- **TASK TO CARRY OUT**
Write what comes next in the write-up below on recursive versus iterative exponentiation in C++, starting right after its last sentence.

- **EXTRACT**

• • • • • • •

# User:BIMEG1

Topic: Using recursive thinking to improve the efficiency of an iterative algorithm.

## Introduction.

Recursive thinking can be defined as the process of solving large problems by breaking them down into smaller, simpler problems that have identical forms. Computer scientist are always aiming for efficient and shortest means to solve a problem. Using a recursive approach is one of the many ways complex computations are carried out.

## Project Description.

In this project, I am going to be demonstrating how linear approach to multiplication of values with large exponents is not efficient compared to doing the same computations of values with huge exponents using recursive approach is much efficient. I will be using the C++ object oriented programming language. The code is in a class called “MAT385Project.cpp”, and a header file “MAT385Project.h” with a default constructor, a destructor, six methods and one private member variable. There is also a main() method in the main.cpp file which is acting as the point if entry when the program first executes.

## Code Analysis.

In the main(), the MAT385Project object is created. Two variables number and exponent are declare to hold the values from user input used to carried the multiplication which in English is described as number raised to the power exponent. When the user enters the inputs, they are verified by the methods verifyDouble() and verifyInteger(). verifyDouble() takes as argument a floating point value and verifies that the first input is none other than a floating point number and returns the value if the user input is valid. verifyInteger() takes as argument an integer and verifies that the second input is none other than an integer and returns the value if the user input is valid. The verifyDouble() and verifyInteger() asks the user to enter a valid input using a do-while loop. The loop ends when the user enters the correct value.

The getCount() method returns the number of times each multiplication approach loops while performing the calculations. The counter member variable gets reset to zero accordingly by the various multiplication methods before the counting begins.

• • • • • • •

- **RECORD EXCERPTS**
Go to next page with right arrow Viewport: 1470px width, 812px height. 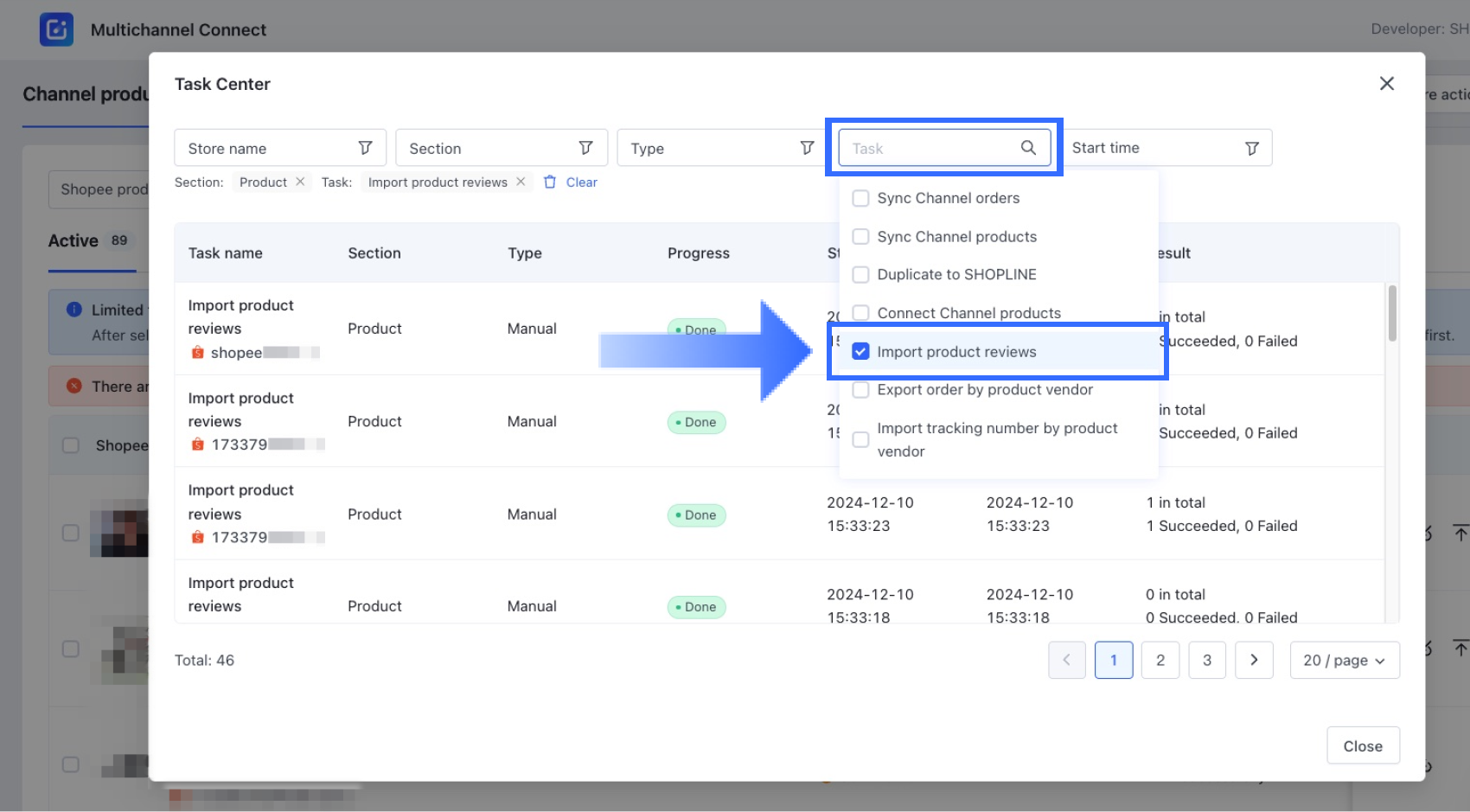click(1254, 661)
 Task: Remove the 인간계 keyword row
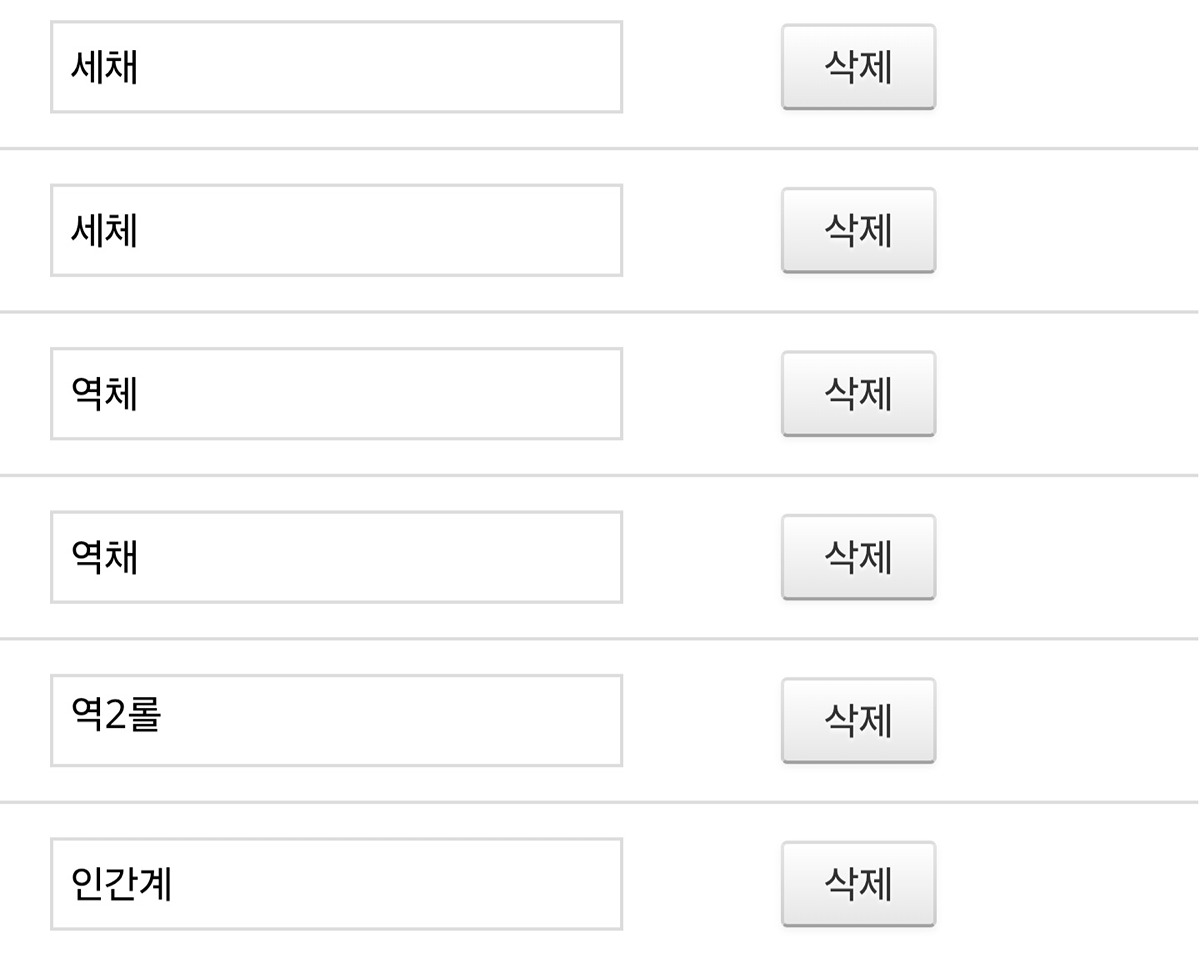click(858, 883)
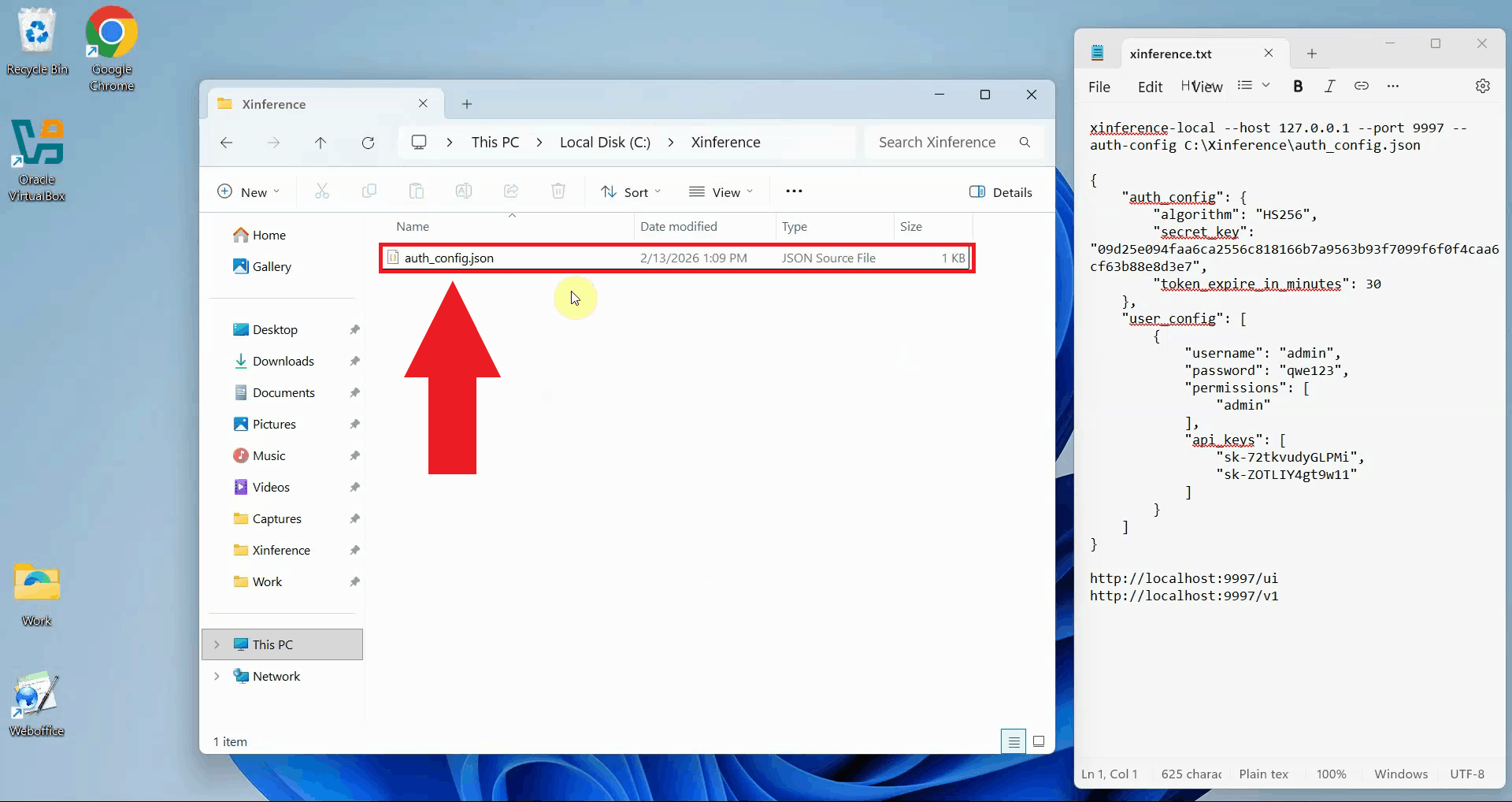Screen dimensions: 1512x802
Task: Toggle bold formatting in Notepad
Action: 1298,87
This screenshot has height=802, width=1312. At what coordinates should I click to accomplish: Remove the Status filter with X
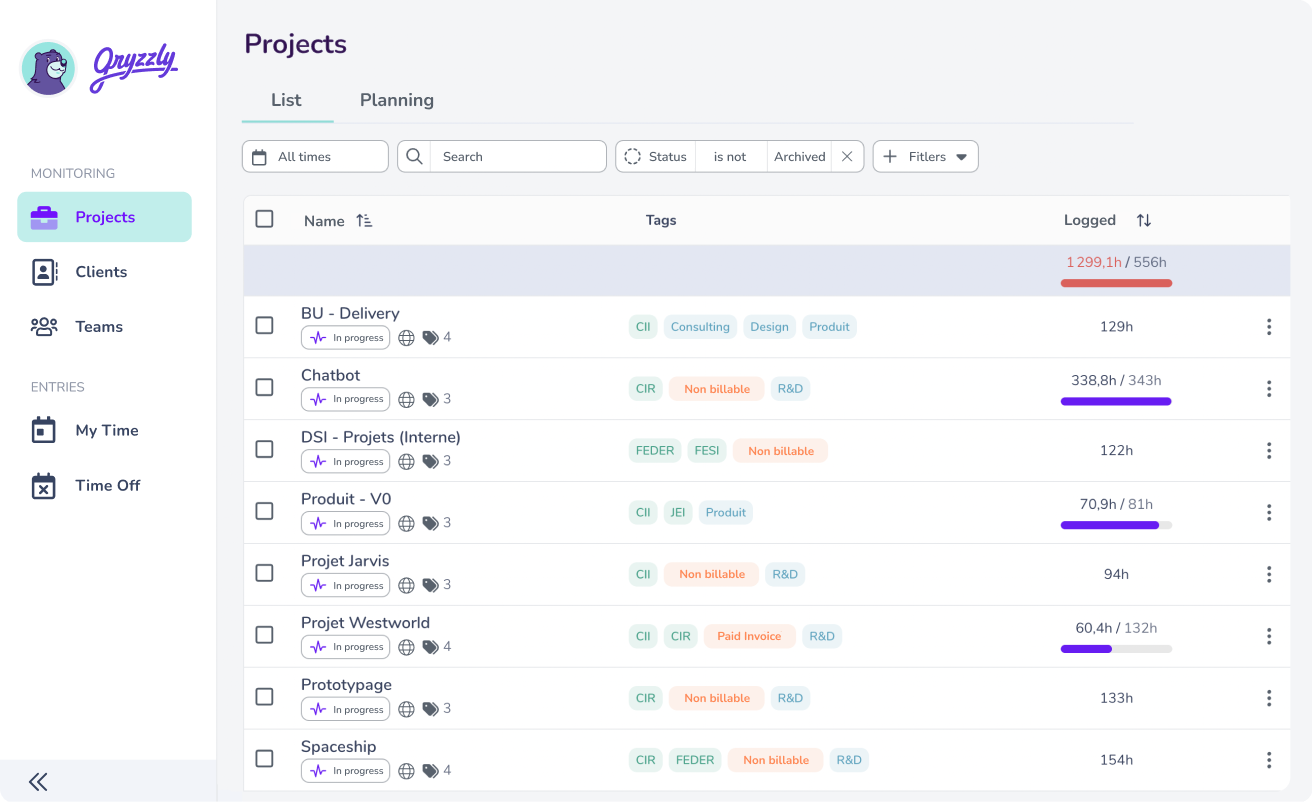pyautogui.click(x=847, y=157)
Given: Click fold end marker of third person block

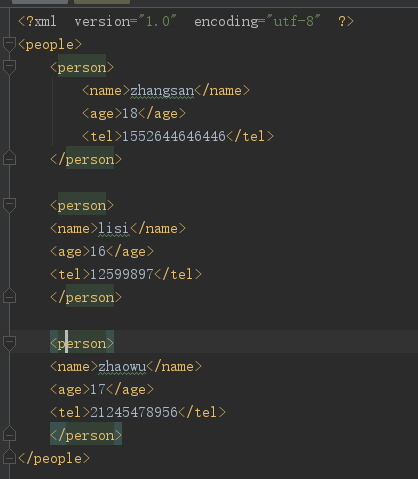Looking at the screenshot, I should pyautogui.click(x=9, y=434).
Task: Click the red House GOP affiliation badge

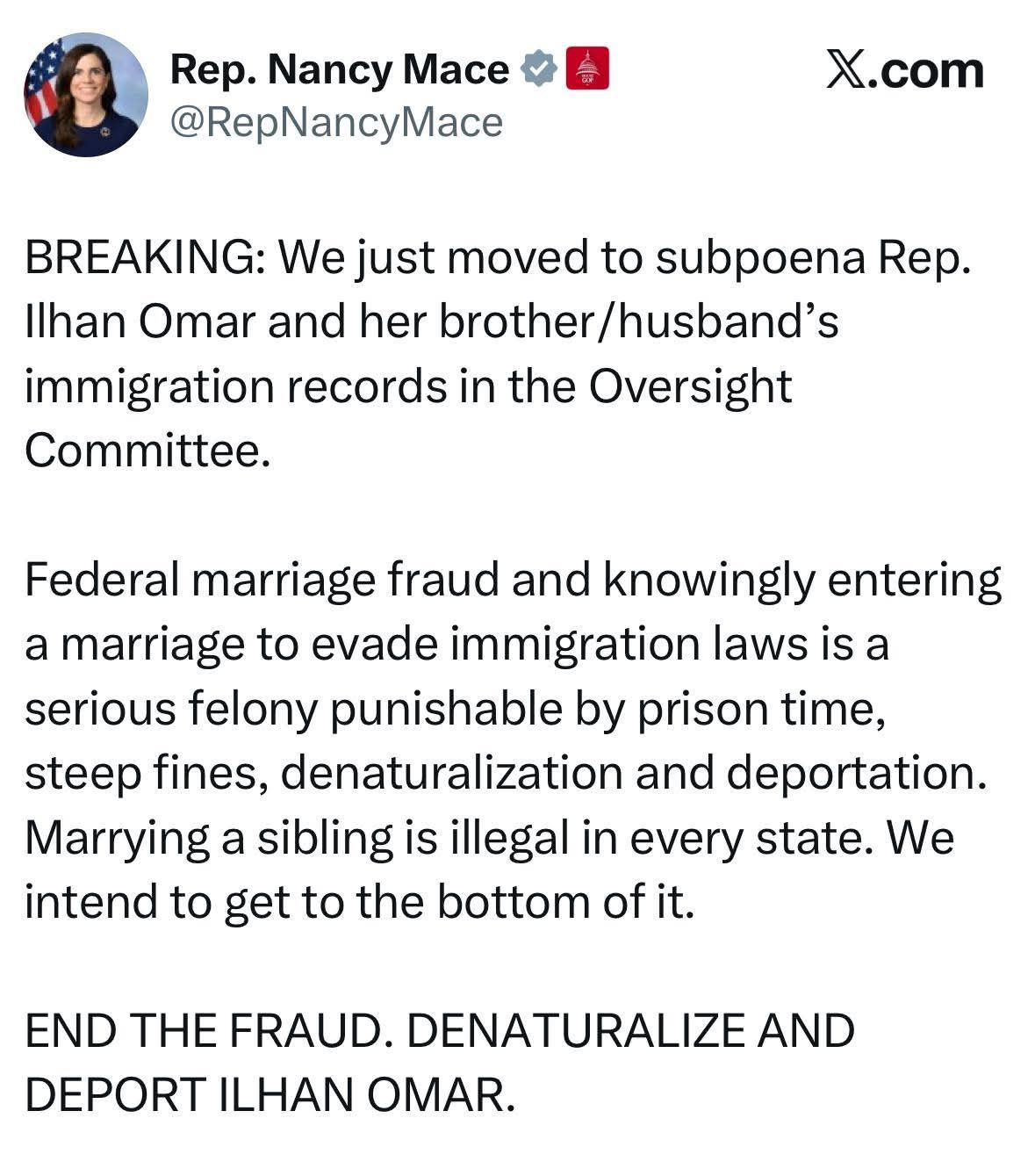Action: pos(587,69)
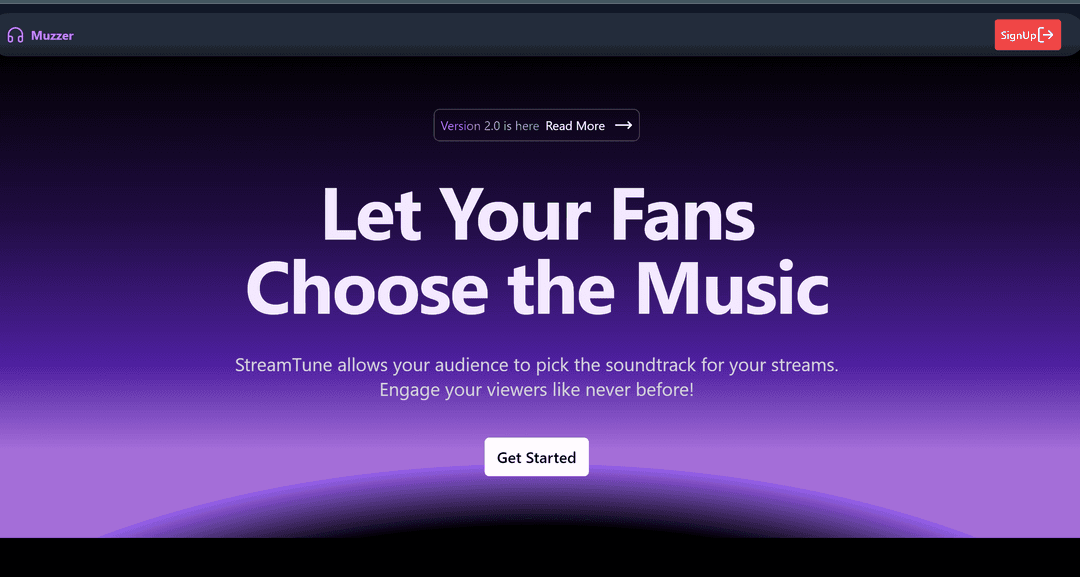Click an empty area of the navbar
The width and height of the screenshot is (1080, 577).
523,34
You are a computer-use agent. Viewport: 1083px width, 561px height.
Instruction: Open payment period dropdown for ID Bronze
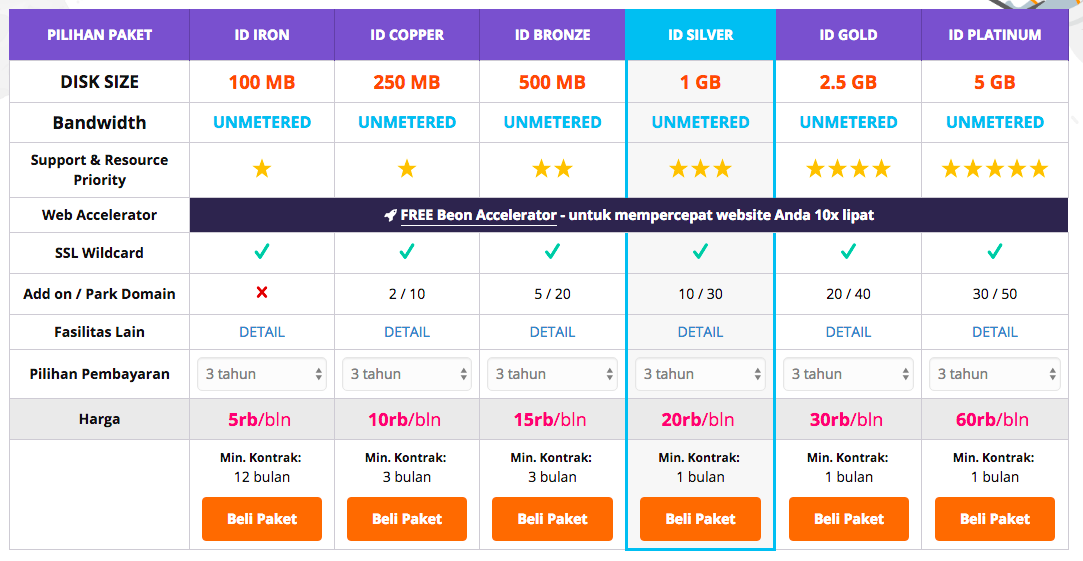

• • • • • • •

- **ANSWER FOR THIS EXERCISE**
When the user input verification is done, the values are passed as argument to methods multiplyWithoutRecursion() and multiplyWithRecursion() which both take as argument the verifiedNumber and verifiedExponent variables as argument and computes the multiplication of the verifiedNumber raised to the power verifiedExponent. multiplyWithoutRecursion() and multiplyWithRecursion() checks if the verifiedExponent is zero. If it is zero, the return one. If verifiedExponent is one, they return the verifiedNumber. If the verifiedExponent is greater than one and verifiedNumber is greater than zero, multiplyWithoutRecursion() loops for “verifiedExponent” times and in each iteration, verifiedNumber is multiplied by the valued of the result variable and the value is stored in the result variable. When the loop is done, the results is return and the counter member variable gets incremented after each loop. Until the user inputs a valid value in terms of an integer and a double, the loop will keep asking them to provide the correct value. Some important library methods that play a key role in verifying user input in the verifyDouble() and verifyInteger() methods include:

The cin.fail() function returns true when an input failure occurs. In this case it would be an input that is not an integer or a floating point number. If user input fails, then the input buffer is kept in an error state.

cin.clear() is then used to clear the error state of the buffer so that further processing of input can take place. This ensures that the input does not lead to an infinite loop of error message display.

The cin.ignore() function is used to ignore the rest of the line after the first instance of error that has occurred and it skips to or moves to the next line. cin.eof() function can be used to check end of file errors. This returns 1 if the program tried reading something but, it was from the end of the file.

Furthermore, in the method multiplyWithRecursion(), the method takes two arguments a floating point number and an integer. This method calls the tail recursive helper method that carries out the multiplication. recursiveHelper() method takes three arguments, the floating point number, the integer which acts as the exponent of the floating point number and an auxiliary value. The result variable in the recursiveHelper() acts as an accumulator to hold the results of the multiplications. To simplify this multiplication process, the recursive helper method checks if the exponent input is zero then it returns the value of the accumulator.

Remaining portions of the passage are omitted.